Relying on Reliant

IFest makes the jump from downtown to South Main

Opening day -- April 17 -- features no foreign music at all, unless you count the bands that hail from Texas but play music in Spanish, which I don't. Come to think of it, there's not much on the first day's bill that really makes you sit up and take notice. The United We Funk All Stars -- which comprises former members of the Gap Band, S.O.S and the Dazz Band, among others -- are virtually the only act you can't see either here or in Austin or both on any given weekend. (This group includes such old reliables as the Gourds, Bob Schneider, and Grupo Batacha, and popular local youngsters the Handsomes and Drifter.) There's also a heavy Mexican and Mexican-American current -- Avizo, La Conquista and Grupo Vida are all on the bill. But overall, this would be the day to go if music is not the primary iFest draw for you. If you're the type who likes the food and drink or the shopping or the kid stuff, but don't like the crowds, this is the best day to go.
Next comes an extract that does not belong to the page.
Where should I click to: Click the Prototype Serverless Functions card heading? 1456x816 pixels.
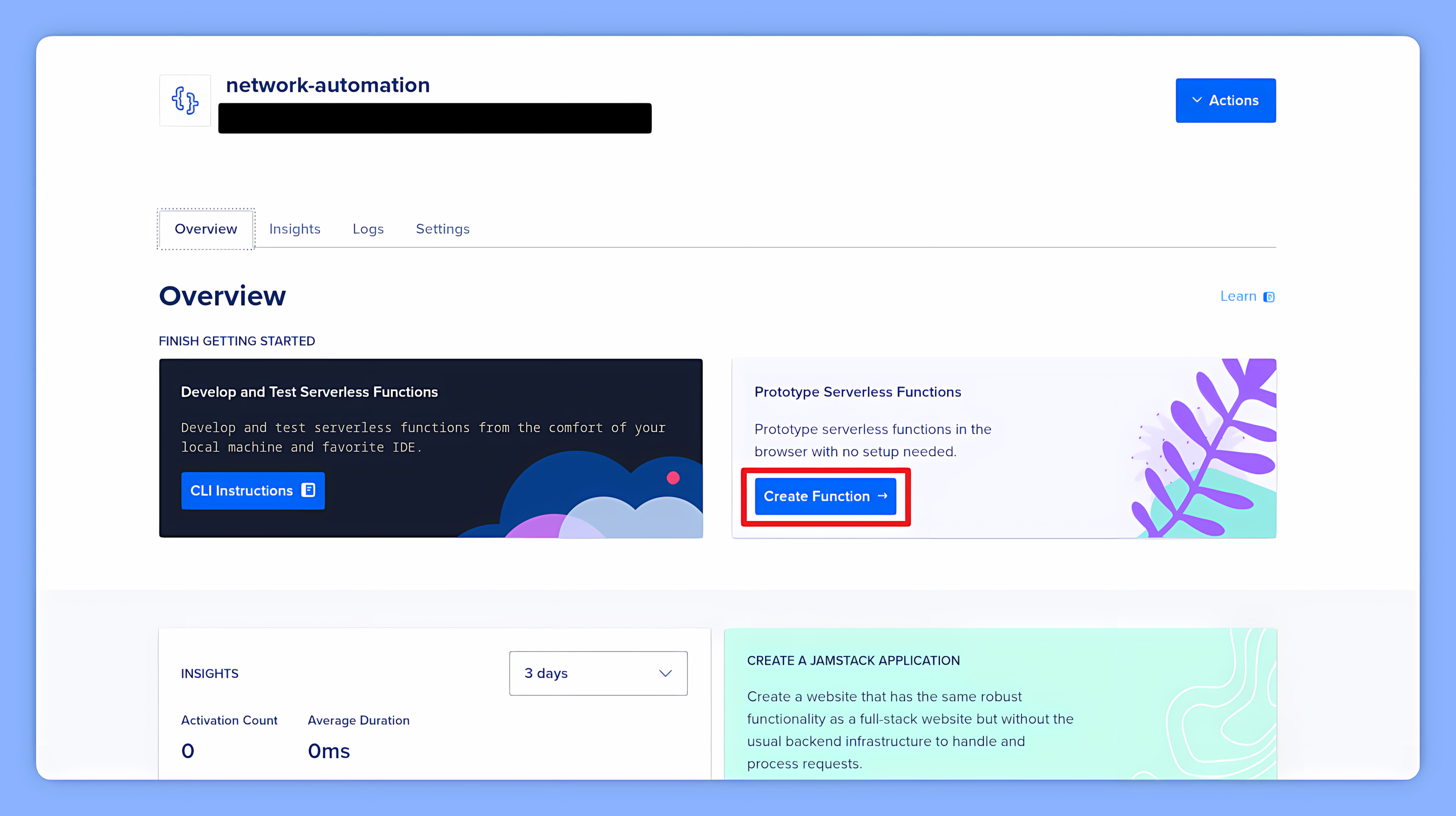pyautogui.click(x=857, y=392)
April 18 is a guitarist's delight, especially for those of a bluesy bent. When Henry Garza of Los Lonely Boys, Rick and Mark Del Castillo of Austin flamenco-blues-rockers Del Castillo, and the legendary Buddy Guy are all on the bill, it's safe to predict no little shredding (not to mention lecturing, in Guy's case). As for more international, less ax-oriented stuff, Zimbabwean festival staple Thomas Mapfumo and Blacks Unlimited, the innovative New York-based Brazilian-style percussion ensemble Beat the Donkey, local salseros Mango Punch, and outstanding New York-based Afro-Cuban funksters Yerba Buena are all scheduled to perform. Beat the Donkey is led by Brazilian native Cyro Baptista, who has either toured, recorded or performed with everyone from Milton Nascimento to Paul Simon to Wynton Marsalis. (He looks a little like a Frank Zappa of the drums.) Yerba Buena -- with members originally from Venezuela, the Virgin Islands and Cuba -- is one of the most exciting young Latin bands in America.
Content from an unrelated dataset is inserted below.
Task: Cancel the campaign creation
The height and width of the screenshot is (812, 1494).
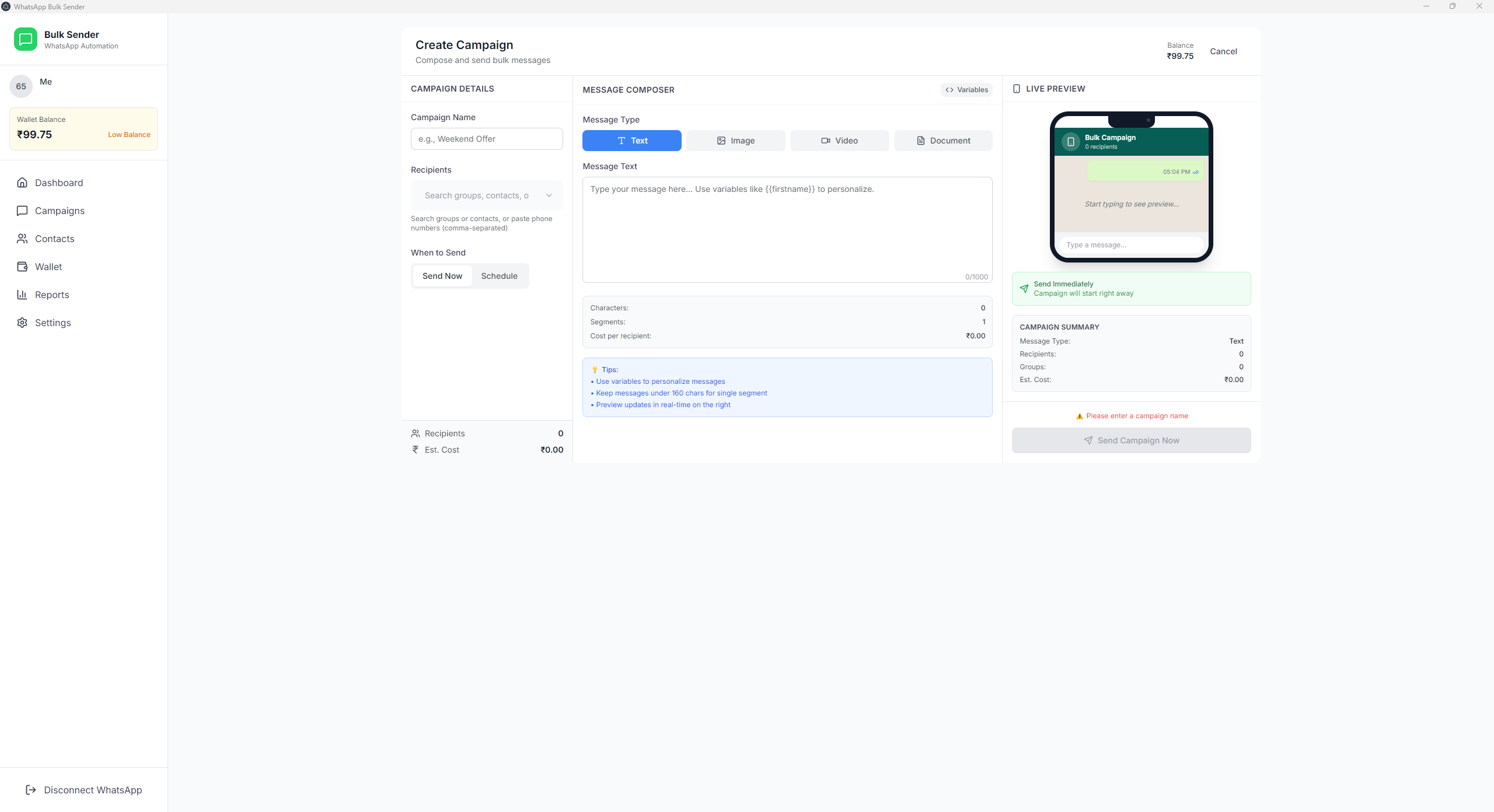Action: 1223,51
April 24 is zydeco/alt-country day. Dora and the Zydeco Bad Boyz, Step Rideau, Nathan & the Zydeco Cha Chas, and Keith Frank & the Soileau Zydeco Band will perform one after another on the World Music Stage. (Calling zydeco "world music" just because of the occasional French lyric bugs me -- especially in Houston. It's as ludicrous as taking your passport to Louisiana.) Alt-country fans will also be spoiled for choice: Davin James, Emmylou Harris, Jesse Dayton and the Flatlanders are all on the bill. Those looking for more exotic fare will have to content themselves with Houston's own Norma Zenteno, the mesmerizing Austin-based Grupo Fantasma and iFest regular Ricardo Lemvo & Makina Loca. Yes, this day's a little thin in that department, but to be fair, the incredible modern son orchestra Cubanismo was also slated to play. Thanks to Dubya's diplomats in the State Department, the Cubans were denied visas.
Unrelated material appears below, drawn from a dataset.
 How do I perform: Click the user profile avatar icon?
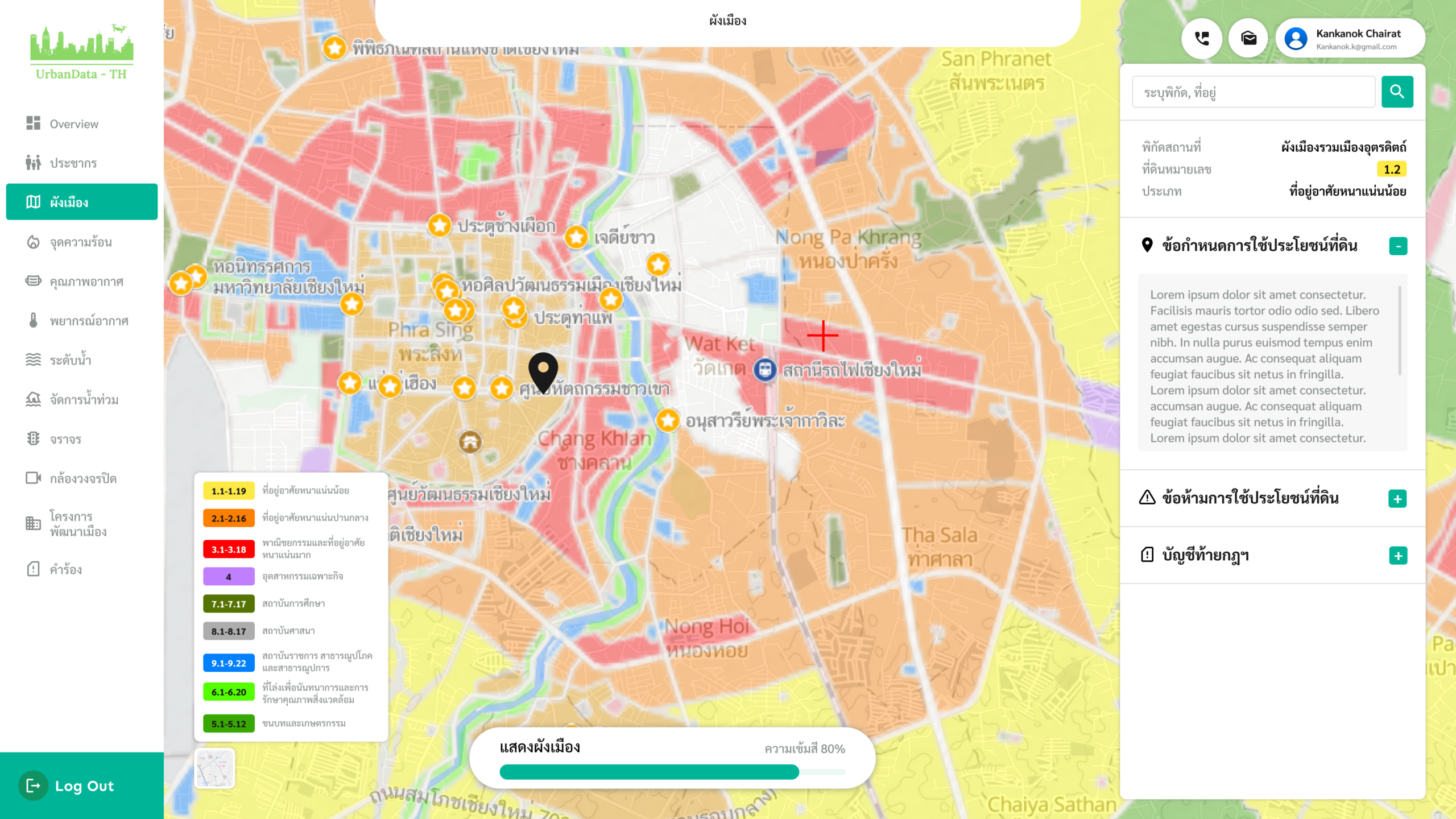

April 25 is the most international and eclectic of the four days. There's soca from Barbados in Krosfyah, neo-soul from England by way of Miami in 16-year-old singing sensation Joss Stone, hip-hop from the L.A. barrios in Akwid, reggae from South Africa in Lucky Dube and from Houston in the Neutral Sisters, Afropop from Senegal in Baaba Maal, country from Austin in Reckless Kelly and Cory Morrow, salsa from Texas in Grupo Ka-Che and La Tribu, and conjunto from San Antonio in Los Desperadoz.

All in all, that's not a bad lineup, so if iFest fails at the new site, it won't be because of the music. It could happen because of the ticket price -- $12 for adults, which is anybody over ten. Or because of the $7 parking fee. The soullessness of South Main is a threat, as is the possibility that it will somehow be ten degrees hotter here than it was downtown. Or maybe none of that will happen and iFest will thrive in the new digs.

"This is like a city, not an event," says Austin. "We print our own currency, we have our own security, waste disposal, restaurants, stores…There's no way we're gonna get through this and have nobody complain. There's no way that's gonna happen. I just don't know what the complaints are gonna be."

Say what you will about Austin and iFest, but he hasn't watered down his commitment to cutting-edge talent -- it's still an event that books acts that aren't yet huge, at least in America. And as long as that doesn't change, iFest should survive just fine.